The interview
Consider safety first — in some circumstances you may need to involve police
- Talk with person in quiet place with lots of light — speak calmly and clearly, use
simple language and listen carefully
- Use interpreter if needed and available
- Cultural support person present is always helpful to have
- Allow time for person to tell their story
- Be aware of non-verbal cues. Be calm and non-threatening with open relaxed body posture
- Develop relationship and trust by talking about familiar things (eg family, country)

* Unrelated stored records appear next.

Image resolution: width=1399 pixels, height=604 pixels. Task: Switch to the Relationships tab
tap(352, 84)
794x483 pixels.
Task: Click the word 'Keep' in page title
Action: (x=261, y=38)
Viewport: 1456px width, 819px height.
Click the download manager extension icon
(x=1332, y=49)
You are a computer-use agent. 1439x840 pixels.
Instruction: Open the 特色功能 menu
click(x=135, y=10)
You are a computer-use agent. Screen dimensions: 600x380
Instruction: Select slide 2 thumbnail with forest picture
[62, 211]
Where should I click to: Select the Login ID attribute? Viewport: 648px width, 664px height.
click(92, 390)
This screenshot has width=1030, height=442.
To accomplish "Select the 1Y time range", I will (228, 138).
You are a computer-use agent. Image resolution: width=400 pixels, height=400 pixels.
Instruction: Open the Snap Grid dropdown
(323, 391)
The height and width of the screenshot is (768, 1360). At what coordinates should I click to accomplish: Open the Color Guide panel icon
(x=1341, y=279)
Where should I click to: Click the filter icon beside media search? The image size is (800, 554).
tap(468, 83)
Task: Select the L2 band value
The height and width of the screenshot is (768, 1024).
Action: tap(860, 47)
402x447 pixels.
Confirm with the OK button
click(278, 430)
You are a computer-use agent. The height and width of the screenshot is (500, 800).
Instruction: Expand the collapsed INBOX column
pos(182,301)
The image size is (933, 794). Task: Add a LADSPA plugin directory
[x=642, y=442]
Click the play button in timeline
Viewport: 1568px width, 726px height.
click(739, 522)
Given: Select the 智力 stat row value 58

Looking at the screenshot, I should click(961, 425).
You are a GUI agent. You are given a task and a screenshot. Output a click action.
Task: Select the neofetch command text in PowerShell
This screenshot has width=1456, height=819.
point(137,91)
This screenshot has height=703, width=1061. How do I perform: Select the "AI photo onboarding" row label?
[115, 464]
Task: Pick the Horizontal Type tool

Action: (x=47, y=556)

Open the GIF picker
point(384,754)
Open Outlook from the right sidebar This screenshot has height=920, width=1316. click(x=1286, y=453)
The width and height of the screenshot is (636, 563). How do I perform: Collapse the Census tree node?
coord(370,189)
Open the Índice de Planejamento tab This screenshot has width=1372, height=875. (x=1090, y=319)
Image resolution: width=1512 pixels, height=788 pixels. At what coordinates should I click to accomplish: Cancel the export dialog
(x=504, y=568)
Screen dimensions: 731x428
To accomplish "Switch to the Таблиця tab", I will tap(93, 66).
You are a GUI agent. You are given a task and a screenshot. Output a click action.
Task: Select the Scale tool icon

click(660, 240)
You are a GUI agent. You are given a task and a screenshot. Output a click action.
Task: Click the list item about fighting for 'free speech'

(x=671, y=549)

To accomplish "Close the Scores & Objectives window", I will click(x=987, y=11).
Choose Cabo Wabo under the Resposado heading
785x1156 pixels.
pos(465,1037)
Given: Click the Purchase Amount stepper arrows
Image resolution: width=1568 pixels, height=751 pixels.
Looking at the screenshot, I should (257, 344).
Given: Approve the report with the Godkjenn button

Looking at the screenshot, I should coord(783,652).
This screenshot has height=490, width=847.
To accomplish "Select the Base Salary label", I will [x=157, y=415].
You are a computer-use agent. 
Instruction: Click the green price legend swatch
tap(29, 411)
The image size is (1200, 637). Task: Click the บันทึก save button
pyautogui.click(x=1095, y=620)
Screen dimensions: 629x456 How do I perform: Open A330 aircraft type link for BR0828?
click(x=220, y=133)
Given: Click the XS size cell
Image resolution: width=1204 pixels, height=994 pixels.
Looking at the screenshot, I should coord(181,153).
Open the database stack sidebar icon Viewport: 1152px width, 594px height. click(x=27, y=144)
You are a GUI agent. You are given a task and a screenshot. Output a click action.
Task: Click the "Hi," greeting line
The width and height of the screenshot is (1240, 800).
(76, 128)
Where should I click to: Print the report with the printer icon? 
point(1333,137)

and person’s strengths before talking about problems
- Explain what you are doing, what is happening and that you need to ask a lot of questions
to work out how to help and what to do
- Work with person to solve the problems. Mental health problems are very common and
most people recover — encourage positive outlook
- Work on strengths that you find in/around person’s life (eg Stay Strong Plan). Brief
intervention style tools for talking about what keeps them strong, what takes away
their strength and staying in balance.
- Introduce goal setting
Ask
- Why they have come — ask person, family or other observers for their parts of the
story
- Personal, family, community problems
- Ask screening questions for anxiety, psychosis, depression — see Mental health emergency
- Any mental health problems or treatment in the past — what helped
- About sleep patterns, any changes in appetite
- Any medical sickness and current treatments
- Alcohol (grog) or other drug use — see alcohol assessment
- Is there a cultural reason/explanation — is this presentation outside what is culturally
appropriate now
Check
- Calculate age-appropriate REWS
- Adult — AVPU, RR, O2 sats, pulse, BP, Temp
- Child (less than 13 years) — AVPU, respiratory distress, RR, O2 sats, pulse, central capillary refill time, Temp
- Weight, BGL
- U/A, pregnancy test
- Coma scale
- Head-to-toe exam — with attention to head injury, infection (eg chest, ear, UTI), epilepsy (fits), encephalitis, medicine toxicity, hearing impairment, electrolyte
imbalance, thyroid dysfunction, anaemia
Do
- Blood for UEC, FBC, LFT, HbA1c, TFT, syphilis, urine MC&S and drug screen
- Mental health assessment — how does person seem to you, use prompts below to help
you to describe person’s presentation
- Risk assessment
- Cognitive assessment — if worried that person is not thinking clearly. Screen for cognition (whether brain
is working properly)
Mental status examination
Consider how person usually is (or ask observer who knows them) and in the cultural
context, how are they different now. Most of this will be observed during consultation,
rather than needing a separate assessment
Consider
- Appearance (as if looking at a photo) — facial expression, clothes, jewellery, make-up, sunglasses,
personal care, skin condition and body size
- Behaviour (as if looking at a video with sound off) — how are they acting (normal or bizarre),
calm, agitated, cooperative, distracted, withdrawn, restless, overactive, posture
and movements including walking
- Mood (what person describes) — sad, worried, nervous, cranky, happy, angry/wild
- Affect (what you describe) — flat, crying, irritable, mood swings, angry, too happy, frightened,
unconcerned, excited, aroused. Comment on whether mood and affect are congruent (match)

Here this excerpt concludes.